**TRECHO PARA LEITURA:**
Brasília (DF) – O eleitorado brasileiro com algum tipo de deficiência física ou dificuldade motora registrou um salto expressivo na última década e meia. Dados do Tribunal Superior Eleitoral (TSE) revelam uma expansão de 1.290% nesse grupo desde 2010, subindo de 141.690 para 1.970.165 cidadãos. O cenário reforça a urgência de medidas práticas para assegurar o exercício do voto, que hoje se desdobram em logística de transporte e adaptações tecnológicas no momento da votação.
Para o pleito deste ano, a Resolução 23.753, que instituiu o Programa Seu Voto Importa, é o pilar dessa movimentação. O serviço oferece transporte especial gratuito a eleitores que, por condições de saúde ou mobilidade, encontram obstáculos para alcançar a zona eleitoral. A execução fica a cargo dos Tribunais Regionais Eleitorais (TREs) por meio de parcerias técnicas.
O cronograma exige atenção dos eleitores interessados. Para o primeiro turno, marcado para 4 de outubro, as solicitações devem ser formalizadas até 14 de setembro. O procedimento pode ocorrer presencialmente em cartórios ou pelos canais digitais de cada regional, bastando uma autodeclaração ou documento que comprove a necessidade. Em São Paulo, o TRE confirmou a abrangência do serviço em mais de 300 municípios, estendendo o amparo a idosos, gestantes, lactantes e pessoas obesas.
Dentro da seção eleitoral, a tecnologia será o diferencial. As urnas eletrônicas passam a utilizar a fonte Atkinson Hyperlegible, desenvolvida pelo Braille Institute, que oferece maior clareza visual. O fluxo de navegação também ficou mais intuitivo com a introdução de uma barra de progresso fixa no topo da tela, guiando o eleitor passo a passo.
A ampliação do suporte na interface inclui melhorias nos intérpretes de Libras virtuais. Agora, os sinalizadores indicam com clareza não apenas os cargos, mas também o registro de votos em branco, nulos e de legenda. Essas mudanças respondem a uma demanda por autonomia crescente nas urnas.
Em audiência pública na Comissão de Direitos Humanos do Senado, o defensor público e diretor de Assuntos Estratégicos do TSE, William Akerman, sublinhou que a acessibilidade vai muito além da chegada ao local de votação. Segundo ele, um obstáculo físico simples pode representar um impedimento grave para o exercício democrático. Para mitigar barreiras, o treinamento de mesários foi intensificado, com foco especial no atendimento a pessoas com Transtorno do Espectro Autista (TEA).
O pacote de medidas reforça o acesso garantido de cães-guia em todo o processo. Com tais ajustes, o TSE tenta consolidar um modelo onde a igualdade de condições não seja apenas uma diretriz teórica, mas uma prática efetiva no dia 4 de outubro.

**DADOS A SEGUIR:**
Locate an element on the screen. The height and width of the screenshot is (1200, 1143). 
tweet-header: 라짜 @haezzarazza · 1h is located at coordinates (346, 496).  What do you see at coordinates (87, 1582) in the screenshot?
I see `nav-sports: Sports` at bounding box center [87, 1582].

**REQUISITOS DAS TAREFAS:**
A: Como fica em inglês a frase "O cronograma exige atenção dos eleitores interessados.", do texto sobre acessibilidade nas eleições?
B: Reproduza o trecho do texto sobre acessibilidade nas eleições que começa com as palavras contendo "O cronograma exige" e termina com "e pessoas obesas.".

**RESULTADOS POR TAREFA:**
A: The schedule requires attention from interested voters.

B:
O cronograma exige atenção dos eleitores interessados. Para o primeiro turno, marcado para 4 de outubro, as solicitações devem ser formalizadas até 14 de setembro. O procedimento pode ocorrer presencialmente em cartórios ou pelos canais digitais de cada regional, bastando uma autodeclaração ou documento que comprove a necessidade. Em São Paulo, o TRE confirmou a abrangência do serviço em mais de 300 municípios, estendendo o amparo a idosos, gestantes, lactantes e pessoas obesas.